───── Udostępnione materiały

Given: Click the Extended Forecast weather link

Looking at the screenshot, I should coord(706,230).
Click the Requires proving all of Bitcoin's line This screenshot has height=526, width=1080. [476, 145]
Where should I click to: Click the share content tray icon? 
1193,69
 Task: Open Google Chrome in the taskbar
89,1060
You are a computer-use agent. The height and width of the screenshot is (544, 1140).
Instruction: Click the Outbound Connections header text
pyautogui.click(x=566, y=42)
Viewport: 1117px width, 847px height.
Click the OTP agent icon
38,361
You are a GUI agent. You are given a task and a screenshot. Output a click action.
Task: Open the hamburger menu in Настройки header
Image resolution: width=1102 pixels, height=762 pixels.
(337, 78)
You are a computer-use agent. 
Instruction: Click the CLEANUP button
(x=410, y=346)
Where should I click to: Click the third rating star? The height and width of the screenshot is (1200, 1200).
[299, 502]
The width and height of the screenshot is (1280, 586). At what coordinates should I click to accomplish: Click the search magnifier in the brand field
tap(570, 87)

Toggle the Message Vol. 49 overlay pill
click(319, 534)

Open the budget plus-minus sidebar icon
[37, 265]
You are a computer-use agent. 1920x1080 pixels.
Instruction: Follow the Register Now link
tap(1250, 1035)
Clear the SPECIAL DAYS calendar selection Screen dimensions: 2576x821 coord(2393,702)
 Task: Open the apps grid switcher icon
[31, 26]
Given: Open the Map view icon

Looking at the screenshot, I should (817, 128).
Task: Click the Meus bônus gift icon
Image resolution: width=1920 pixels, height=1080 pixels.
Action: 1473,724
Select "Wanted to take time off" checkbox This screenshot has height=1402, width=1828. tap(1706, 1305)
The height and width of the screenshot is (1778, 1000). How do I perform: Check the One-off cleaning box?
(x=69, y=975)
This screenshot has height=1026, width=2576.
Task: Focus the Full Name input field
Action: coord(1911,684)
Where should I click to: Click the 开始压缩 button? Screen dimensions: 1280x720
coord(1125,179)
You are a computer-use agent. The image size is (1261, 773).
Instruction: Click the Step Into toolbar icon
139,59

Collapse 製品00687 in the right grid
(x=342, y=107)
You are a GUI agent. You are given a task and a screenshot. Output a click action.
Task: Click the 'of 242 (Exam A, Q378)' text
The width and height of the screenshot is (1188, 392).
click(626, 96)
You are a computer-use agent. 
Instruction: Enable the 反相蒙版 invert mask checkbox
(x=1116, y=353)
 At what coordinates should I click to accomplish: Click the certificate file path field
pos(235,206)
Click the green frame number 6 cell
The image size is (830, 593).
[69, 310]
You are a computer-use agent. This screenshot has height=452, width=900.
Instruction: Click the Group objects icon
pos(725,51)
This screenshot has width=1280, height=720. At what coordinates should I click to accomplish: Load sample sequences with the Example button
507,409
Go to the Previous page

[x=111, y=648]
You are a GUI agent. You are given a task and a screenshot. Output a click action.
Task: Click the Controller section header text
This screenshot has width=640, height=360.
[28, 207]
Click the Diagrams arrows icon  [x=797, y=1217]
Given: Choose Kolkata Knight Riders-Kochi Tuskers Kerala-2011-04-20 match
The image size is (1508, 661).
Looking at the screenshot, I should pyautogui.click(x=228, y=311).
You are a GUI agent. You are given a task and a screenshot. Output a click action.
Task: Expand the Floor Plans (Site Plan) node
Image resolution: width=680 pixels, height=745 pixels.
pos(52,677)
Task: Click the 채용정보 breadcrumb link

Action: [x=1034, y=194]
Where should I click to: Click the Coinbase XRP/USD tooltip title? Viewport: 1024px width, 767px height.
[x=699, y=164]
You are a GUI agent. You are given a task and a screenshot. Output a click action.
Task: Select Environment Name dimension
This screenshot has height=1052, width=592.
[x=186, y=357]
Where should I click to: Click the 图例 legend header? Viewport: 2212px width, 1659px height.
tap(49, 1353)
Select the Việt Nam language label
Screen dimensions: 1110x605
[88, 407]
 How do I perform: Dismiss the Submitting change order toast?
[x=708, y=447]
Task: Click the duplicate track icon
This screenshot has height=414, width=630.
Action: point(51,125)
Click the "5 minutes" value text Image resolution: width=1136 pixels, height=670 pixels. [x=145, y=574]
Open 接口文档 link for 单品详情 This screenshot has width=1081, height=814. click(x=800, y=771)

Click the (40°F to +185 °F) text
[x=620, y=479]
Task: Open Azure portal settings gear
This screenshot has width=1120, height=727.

──────────

• Cel zadania:
Przepisz wiernie wszystkie pozycje powyżej, wiersz po wierszu, bez żadnych zmian.

• Oczekiwany wynik:
Given: Click the Extended Forecast weather link

Looking at the screenshot, I should coord(706,230).
Click the Requires proving all of Bitcoin's line This screenshot has height=526, width=1080. [476, 145]
Where should I click to: Click the share content tray icon? 
1193,69
 Task: Open Google Chrome in the taskbar
89,1060
You are a computer-use agent. The height and width of the screenshot is (544, 1140).
Instruction: Click the Outbound Connections header text
pyautogui.click(x=566, y=42)
Viewport: 1117px width, 847px height.
Click the OTP agent icon
38,361
You are a GUI agent. You are given a task and a screenshot. Output a click action.
Task: Open the hamburger menu in Настройки header
Image resolution: width=1102 pixels, height=762 pixels.
(337, 78)
You are a computer-use agent. 
Instruction: Click the CLEANUP button
(x=410, y=346)
Where should I click to: Click the third rating star? The height and width of the screenshot is (1200, 1200).
[299, 502]
The width and height of the screenshot is (1280, 586). At what coordinates should I click to accomplish: Click the search magnifier in the brand field
tap(570, 87)

Toggle the Message Vol. 49 overlay pill
click(319, 534)

Open the budget plus-minus sidebar icon
[37, 265]
You are a computer-use agent. 1920x1080 pixels.
Instruction: Follow the Register Now link
tap(1250, 1035)
Clear the SPECIAL DAYS calendar selection Screen dimensions: 2576x821 coord(2393,702)
 Task: Open the apps grid switcher icon
[31, 26]
Given: Open the Map view icon

Looking at the screenshot, I should (817, 128).
Task: Click the Meus bônus gift icon
Image resolution: width=1920 pixels, height=1080 pixels.
Action: 1473,724
Select "Wanted to take time off" checkbox This screenshot has height=1402, width=1828. tap(1706, 1305)
The height and width of the screenshot is (1778, 1000). How do I perform: Check the One-off cleaning box?
(x=69, y=975)
This screenshot has height=1026, width=2576.
Task: Focus the Full Name input field
Action: coord(1911,684)
Where should I click to: Click the 开始压缩 button? Screen dimensions: 1280x720
coord(1125,179)
You are a computer-use agent. The image size is (1261, 773).
Instruction: Click the Step Into toolbar icon
139,59

Collapse 製品00687 in the right grid
(x=342, y=107)
You are a GUI agent. You are given a task and a screenshot. Output a click action.
Task: Click the 'of 242 (Exam A, Q378)' text
The width and height of the screenshot is (1188, 392).
click(626, 96)
You are a computer-use agent. 
Instruction: Enable the 反相蒙版 invert mask checkbox
(x=1116, y=353)
 At what coordinates should I click to accomplish: Click the certificate file path field
pos(235,206)
Click the green frame number 6 cell
The image size is (830, 593).
[69, 310]
You are a computer-use agent. This screenshot has height=452, width=900.
Instruction: Click the Group objects icon
pos(725,51)
This screenshot has width=1280, height=720. At what coordinates should I click to accomplish: Load sample sequences with the Example button
507,409
Go to the Previous page

[x=111, y=648]
You are a GUI agent. You are given a task and a screenshot. Output a click action.
Task: Click the Controller section header text
This screenshot has width=640, height=360.
[28, 207]
Click the Diagrams arrows icon  [x=797, y=1217]
Given: Choose Kolkata Knight Riders-Kochi Tuskers Kerala-2011-04-20 match
The image size is (1508, 661).
Looking at the screenshot, I should pyautogui.click(x=228, y=311).
You are a GUI agent. You are given a task and a screenshot. Output a click action.
Task: Expand the Floor Plans (Site Plan) node
Image resolution: width=680 pixels, height=745 pixels.
pos(52,677)
Task: Click the 채용정보 breadcrumb link

Action: [x=1034, y=194]
Where should I click to: Click the Coinbase XRP/USD tooltip title? Viewport: 1024px width, 767px height.
[x=699, y=164]
You are a GUI agent. You are given a task and a screenshot. Output a click action.
Task: Select Environment Name dimension
This screenshot has height=1052, width=592.
[x=186, y=357]
Where should I click to: Click the 图例 legend header? Viewport: 2212px width, 1659px height.
tap(49, 1353)
Select the Việt Nam language label
Screen dimensions: 1110x605
[88, 407]
 How do I perform: Dismiss the Submitting change order toast?
[x=708, y=447]
Task: Click the duplicate track icon
This screenshot has height=414, width=630.
Action: point(51,125)
Click the "5 minutes" value text Image resolution: width=1136 pixels, height=670 pixels. [x=145, y=574]
Open 接口文档 link for 单品详情 This screenshot has width=1081, height=814. click(x=800, y=771)

Click the (40°F to +185 °F) text
[x=620, y=479]
Task: Open Azure portal settings gear
This screenshot has width=1120, height=727.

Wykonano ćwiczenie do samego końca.